As NASA prepares to send humans back to the moon through the highly anticipated Artemis program, it is taking big steps to encourage the development of commercial landers.
First assignment: CLPS. NASA’s Commercial Lunar Payload Services (CLPS) program is funding 14 separate lander concepts from Astrobotic, Deep Space Systems, Draper Labs, Firefly Aerospace, Intuitive Machines, Lockheed Martin, Masten Space Systems, Moon Express, OrbitBeyond, Blue Origin, Ceres Robotics, Sierra Nevada Space, SpaceX and Tyvak nanosatellite systems.
First on the starting list:
- Astrobot: If all goes according to plan, Astrobotic’s Peregrine lunar lander will be the first commercial lander to land on the moon — or any other non-terrestrial planetary body, for that matter. Later this year, it will transport 11 payloads to Lacus Mortis, a lunar crater. Astrobotic is also developing the larger Griffin lander, which will take NASA’s Ames Research Center-developed VIPER rover to the moon. (That mission, NASA announced Monday, has been delayed for a year, to 2024, to allow more time for ground testing of the Griffin.)
- Intuitive machines: The company’s lander concept, Nova-C, is a six-legged cylindrical capsule capable of delivering 100kg of payload to the moon’s surface. The lander will launch late this year aboard a Falcon 9 and carry five payloads to Oceanus Procellarum, a dark spot on the lunar surface.
- glowworm: The whimsically named Blue Ghost lander is expected to debut in 2023. It will transport 10 payloads to Mare Crisium, a basin on the near side of the moon. Firefly is expected to land a Blue Ghost on the moon annually after its first landing.
- Masten Space Systems: Masten’s XL-1 lander will travel to the moon’s south pole in 2023. It will be loaded with eight payloads, including MoonRanger, a lightweight rover that will showcase communications and mapping technology.
These are all purely robotic missions to the moon. NASA has a contract with SpaceX for a Human Landing System (HLS) to take astronauts to the lunar surface. Spurred on by Blue Origin, Congress and others, the US space agency has announced it will… requests for proposals for a second HLS concept.
The US companies that send landers and rovers to the moon will not end up with the CLPS program. Venturi Astrolab, for example, emerged from stealth with a moon rover concept, BOWearlier this year.

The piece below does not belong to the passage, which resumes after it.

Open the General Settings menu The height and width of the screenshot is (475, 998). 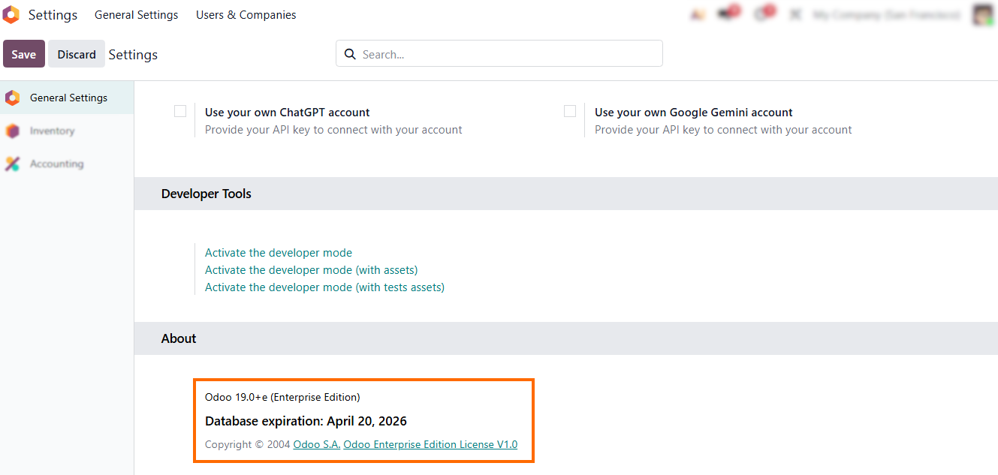coord(136,15)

Roscosmos, the Russian space agency, has planned a number of its own moon landing missions in the coming years. However, after the Russian invasion of Ukraine, most missions have been put on ice or otherwise hit by international sanctions and by the ESA (European Space Agency) interrupting joint space missions.

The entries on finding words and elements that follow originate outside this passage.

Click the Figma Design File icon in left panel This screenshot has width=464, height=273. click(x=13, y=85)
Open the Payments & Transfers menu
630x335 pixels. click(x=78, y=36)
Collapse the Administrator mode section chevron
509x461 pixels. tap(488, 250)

Russia’s next lunar lander is the Luna-25 mission, which will launch in September and land at the moon’s south pole to study lunar regolith (the loose rock that covers the moon’s surface). Originally, the lander would have been equipped with a European-built navigation camera. After ESA withdrew from the mission, Roscosmos chose to build its own instrument. The fate of Russia’s next planned landing missions, Luna-26 and 27, is still at stake.

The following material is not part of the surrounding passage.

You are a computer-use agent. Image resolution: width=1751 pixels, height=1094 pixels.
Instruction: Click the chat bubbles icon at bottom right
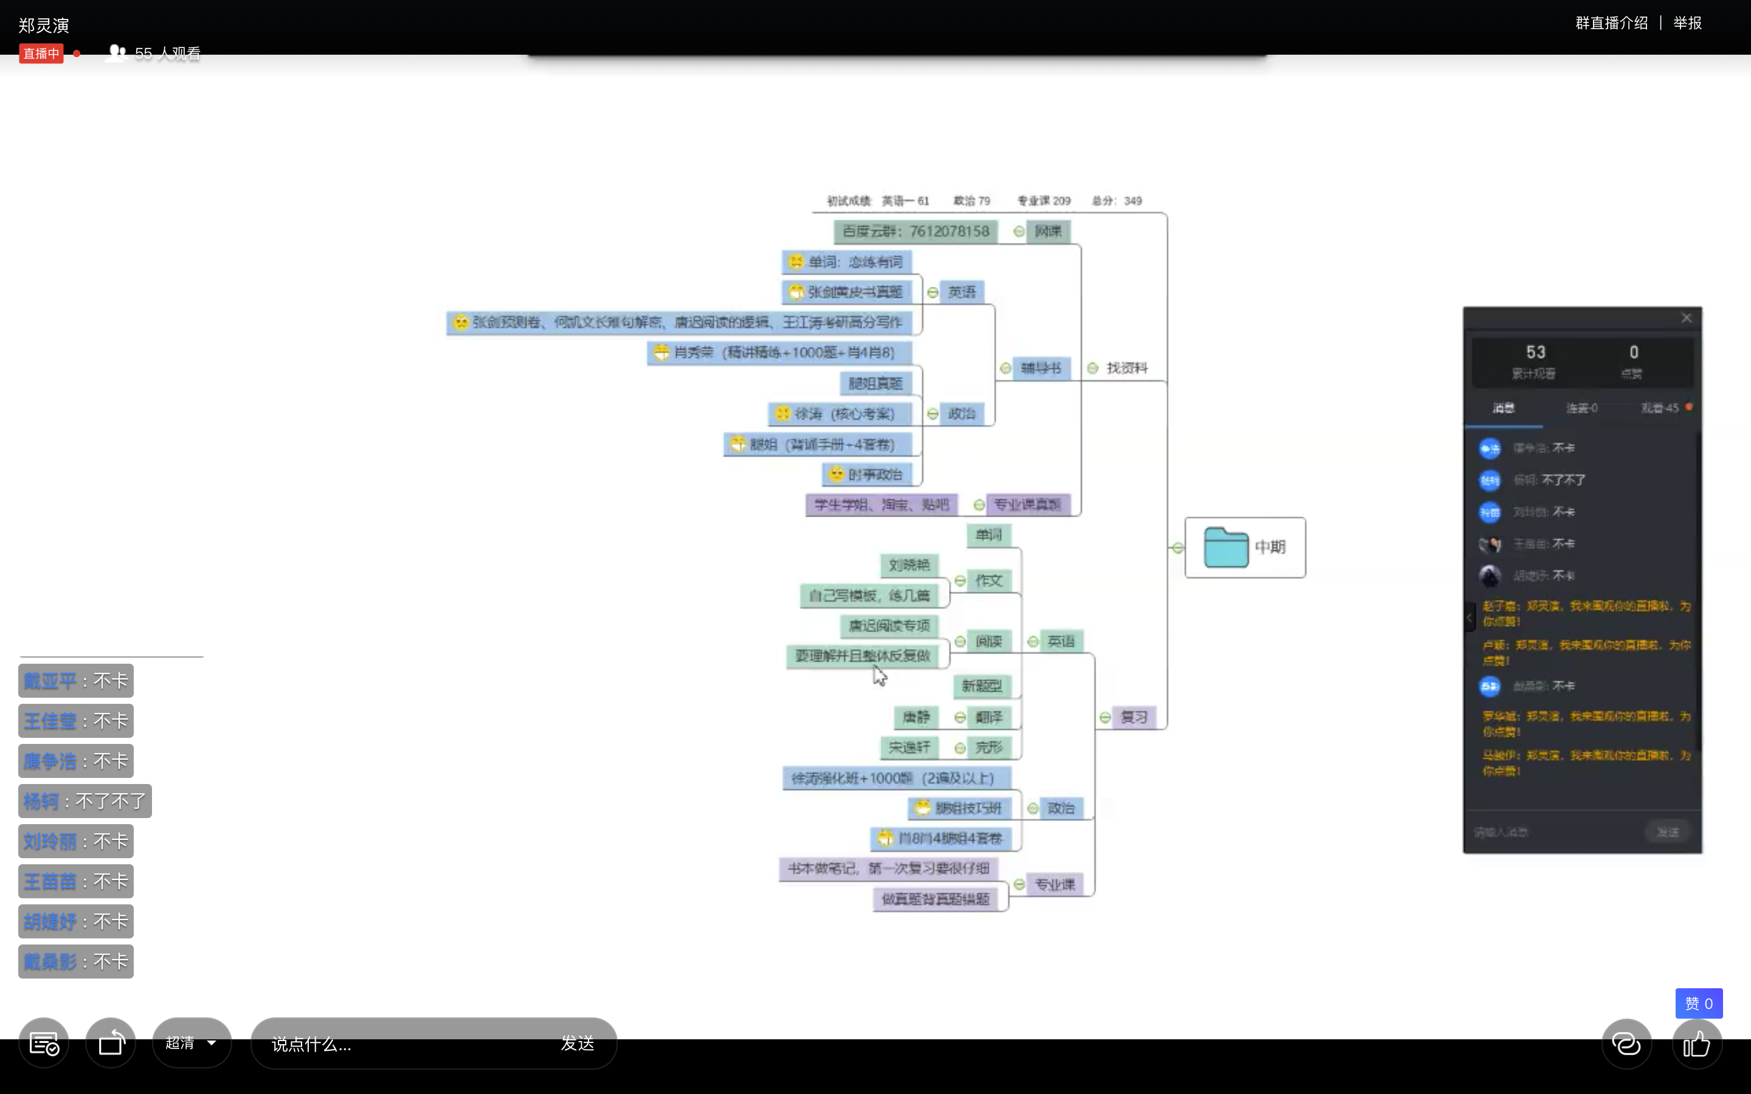pyautogui.click(x=1626, y=1043)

The Indian Space Research Organization (ISRO) hoped to send its first spacecraft to the lunar surface in August, but it now looks like a 2023 landing is more likely. The mission, Chandrayaan-3, is designed to place a lander on the moon’s south pole. After the Chandrayaan-2 rover payload crashed on the moon in 2019, ISRO wants to make sure it won’t fail again.
The Japan Aerospace Exploration Agency (JAXA) has worked separately with both Toyota and Nissan to build moon rovers in the coming years. The Lunar Cruiser, Toyota’s prototype, is designed to help people live comfortably on the moon by 2040. The Nissan project, unveiled in December, uses the company’s four-wheel drive technology and technology for electric vehicles for lunar applications.
A private Japanese company, ispace, also builds his own lunar lander and rover. It hopes to launch its first lander this year and its first lander/rover combination in 2024. After that, the company has ambitious plans to increase the cadence of its moon landings.